Leio entrevista do roteirista Eric Roth, o mesmo de Munique (de Steve Sipelberg) e Forrest Gump (de Robert Zemeckis), sobre O Caso Curioso de Benjamin Button, de 2008. Consultando especialistas, descobriu que Scott Fitzgerald não levava a sério o conto, que fez apenas por dinheiro, pois era para ser publicado em revista e não em livro. Reli o conto depois de ver o filme. Como o gênio jamais descansa, Fitzgerald criou uma fábula com extrema consistência na estrutura narrativa, tanto é verdade que continua firme e forte, apesar do tema bizarro: o sujeito que nasce ancião e morre bebê. Esse núcleo é que deu margem para a indústria cinematográfica arriscar 150 milhões de dólares no filme, dirigido por David Fincher, o mesmo do violento Clube da Luta.

Eric Roth perdeu os pais enquanto preparava o roteiro do filme, protagonizado por Brad Pitt e a onipresente Cate Blanchet, a nova Emma Thompsom, já que todos os filmes são com ela. Não lembram de convidar outra atriz. Por que será? Lembro de Hitchcock fugindo do assédio de James Stewart, que queria ser de novo o ator principal de um novo filme dele depois de ter feito quase todos os outros. Tom Hanks diz que Eric escreve roteiros sobre a solidão. Ele não concorda, mas é verdade. Button é a saga de uma criatura excêntrica que sofre sua sina com parceiros eventuais que vão sumindo aos poucos, conforme sua vida vai se desenrolando pelo avesso.

Apesar de reclamar da voragem presencial de Blanchet, ela está ótima, como sempre. Mas Brad Pitt, que poderia ser apenas um rosto de Hollywood, se supera a cada lançamento. Vi grandes filmes com ele, sendo o maior, sem dúvida, o brilhante O assassinato de Jesse James, de Andrew Dominik Neste, desenvolve um personagem concentrado, sofredor, emocionado. A tecnologia e a maquiagem fazem horrores, mas o que vale é a interpretação dos atores, que nos convencem numa história de extrema originalidade (a idéia teria sido soprada por Mark Twain). O que será que significa o texto, se é que ainda toleram a leitura de significados na atual fase de relativização e abandono de velhos paradigmas teóricos?

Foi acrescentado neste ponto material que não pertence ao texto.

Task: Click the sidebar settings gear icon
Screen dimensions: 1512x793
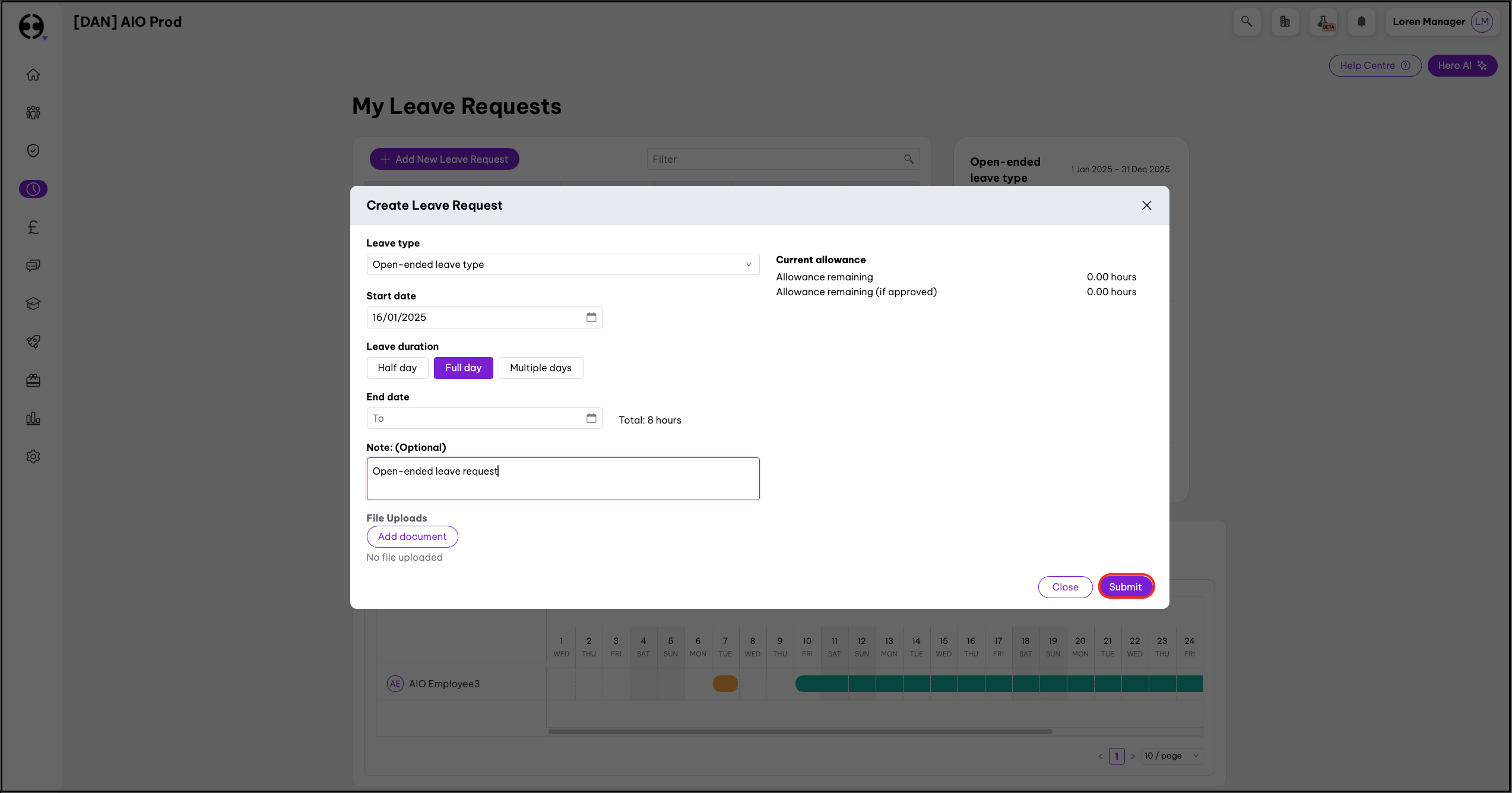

Não podemos esquecer que o conto se passa na sociedade escravista do sul, em que a extrema bizarrice e marginalização era jogada nas costas dos negros. Eric Roth faz com que Benjamin seja rejeitado pelo pai e acolhido por uma babá negra estéril (não podia ter filhos) que cuida de um asilo de velhos. As convenções condenam o recém nascido, mas o amor, que se recolhe ao reduto dos marginalizados, o salva. No conto, o pai de Benjamin diz que gostaria que seu filho fosse negro, assim não passaria tanta vergonha.

Todos os personagens do filme acompanham essa maldição de serem outsiders numa sociedade que leva gerações sucessivas para a carnificina das guerras. Eric coloca a história como um contraponto do conflito, pois andando para trás o relógio poderia devolver os solados mortos para os pais e a sociedade, onde poderiam crescer e envelhecer com suas famílias. Fitzgerad teria usado o artifício da vida ao contrário para passar o recado de que a humanidade deve acordar para o amadurecimento e fazer dele uma fonte infinita de renovação?

O conto foi escrito nos anos 20 e a história se passa a partir da Guerra Civil americana. O filme começa na Primeira Guerra e vai até o furacão Katrina, no século 21. Vivemos hoje a inversão dos valores, com os jovens desprezando a herança das gerações passadas e os velhos querendo engrossar as fileiras do desfrute e da irresponsabilidade. Há marginalização da Terceira Idade, empurrada para roupas “jovens” e comportamentos estranhos, enquanto a meninada, liberta pelas novas tecnologias, vive um mundo à parte, tendo rompido com a velha linhagem do repasse da experiência. Algo se partiu no mundo e o conto apenas captura uma tendência que se consolidou no século 20 e hoje faz parte da natureza das coisas.

Não sei se é isso. O filme é bom, intrigante, super bem feito. Destaque para os coadjuvantes que trazem para a tela momentos inesquecíveis do capitão bêbado e tatuado do rebocador, que se considera um artista, o pigmeu contador de histórias, freqüentador de bordel, o velho que vivia contando como escapou de sete raios mortais, a mãe negra de Benjamin, entre outros. Uma galeria de anti-heróis magníficos, que fazem deste filme um dos grandes lançamentos desta primeira década do século.

RETORNO - Imagem desta edição: Brad e Cate em Benjamin Button.